Operação Fim de Festa: quem são o sócio da casa de shows ligada ao CV preso em Fortaleza e o chefe da facção na região

A casa de shows foi interditada e 11 mandados de busca e apreensão foram cumpridos contra alvos ligados a um chefe da facção criminosa Comando Vermelho

Escrito por Messias Borges messias.borges@svm.com.br
10 de Fevereiro de 2025 - 07:00
capa da noticia

A Operação Fim de Festa, que interditou uma casa de shows, no bairro Serrinha, em Fortaleza, na última quinta-feira (6), também prendeu um sócio-administrador do estabelecimento e cumpriu 11 mandados de busca e apreensão contra alvos ligados a um chefe da facção criminosa Comando Vermelho (CV) naquela região.

Francisco Bruno Holanda Lima, de 28 anos, foi alvo de um mandado de prisão temporária, com prazo de 30 dias, cumprido na residência do suspeito, também na Serrinha. Ele afirmou à Justiça Estadual que trabalha como promotor de eventos.

R$ 21 mil
foram apreendidos em um armário, no quarto de Francisco Bruno, na operação deflagrada pelo Ministério Público do Ceará (MPCE). Dois celulares e documentos também foram apreendidos com ele. Moradores do condomínio onde o suspeito mora não abriram as portas para os investigadores, que estavam na posse de mandados judiciais e precisaram arrombar a porta.

As investigações do Grupo de Atuação Especial de Combate às Organizações Criminosas (Gaeco), do MPCE, apontaram que Francisco Bruno era um sócio-administrador da casa de shows Nitro Dance Fest que promovia festas com apologia ao crime, reunia membros do Comando Vermelho e ainda era utilizada para lavagem de dinheiro. O estabelecimento foi interditado, por decisão judicial.

Ao todo, foram cumpridos 11 mandados de busca e apreensão na Operação, em imóveis localizados nos bairros Serrinha, Parque Dois Irmãos e Mondubim, em Fortaleza. Aparelhos celulares, maquinetas de cartão de crédito, notebooks e documentos foram apreendidos e serão analisados pelos órgãos especializados. O grupo é suspeito de movimentar mais de R$ 1 milhão, em poucos meses, segundo o MPCE.
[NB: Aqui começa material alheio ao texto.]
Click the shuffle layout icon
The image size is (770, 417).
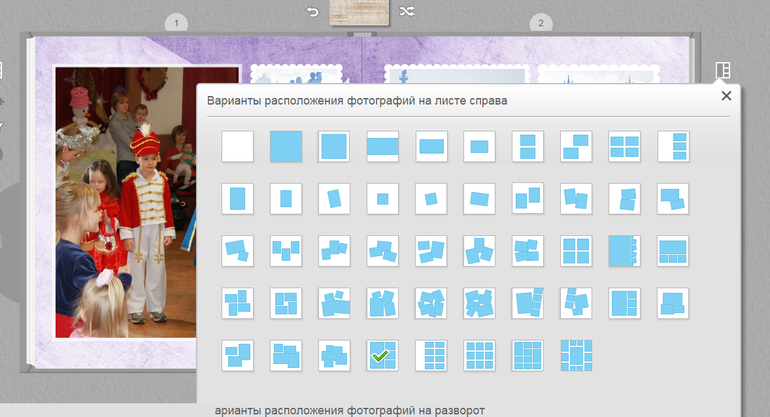(x=405, y=12)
A Operação foi coordenada pelo Gaeco, com o apoio do Departamento Técnico Operacional (DTO) da Polícia Civil do Ceará (PCCE), da Coordenadoria de Inteligência (Coint) da Secretaria da Administração Penitenciária e Ressocialização do Ceará (SAP) e da 3ª Companhia do 6º Batalhão (3ª CIA/6º BPM) da Polícia Militar do Ceará (PMCE).

Máquinas de pagamento apreendidas em operação
Legenda: Máquinas de pagamento apreendidas em operação
Foto: Divulgação/MPCE

Chefia da facção criminosa

O Ministério Público do Ceará divulgou que a casa de shows localizada na Serrinha era "responsável pela promoção de eventos festivos com apologia ao crime organizado e funcionaria como reduto destinado ao fortalecimento dos interesses da facção criminosa, principalmente do núcleo subordinado a uma das principais lideranças de uma facção criminosa de origem carioca, preso preventivamente em 2023".

De acordo com a apuração, a casa estava sob gestão de familiares e pessoas ligadas ao detento e serviria tanto para reuniões de faccionados e/ou cooptação de novos membros, quanto para encobrir o cometimento de outras infrações penais, como tráfico de drogas, corrupção de menores (adolescentes) e porte de armas de fogo. Há registros, inclusive, de brigas generalizadas, com pessoas gravemente feridas, ocorridas em algumas das festas realizadas no local."
Ministério Público do Ceará
Em publicação

A reportagem apurou que o chefe do Comando Vermelho da região é Francisco Anderson Rabelo da Silva, 41, conhecido como 'Nem Gato', preso em Beberibe, no Litoral Leste do Ceará, em dezembro de 2023. Mesmo detido no Sistema Penitenciário, ele continuaria a determinar ações criminosas na região, segundo as investigações.

'Nem Gato' foi preso quando estava com quatro mandados de prisão em aberto, por crimes como integrar organização criminosa e homicídios. Investigações da Delegacia de Repressão às Ações Criminosas (Draco), da Polícia Civil, apontaram que ele era um dos responsáveis pelo tráfico de drogas e por ameaças a moradores locais, nos bairros Serrinha, Dias Macedo e Itaperi, na capital cearense.

As defesas do sócio-administrador da casa de shows e do homem apontado como chefe da facção criminosa não foram localizadas pela reportagem. O espaço segue aberto para futuras manifestações.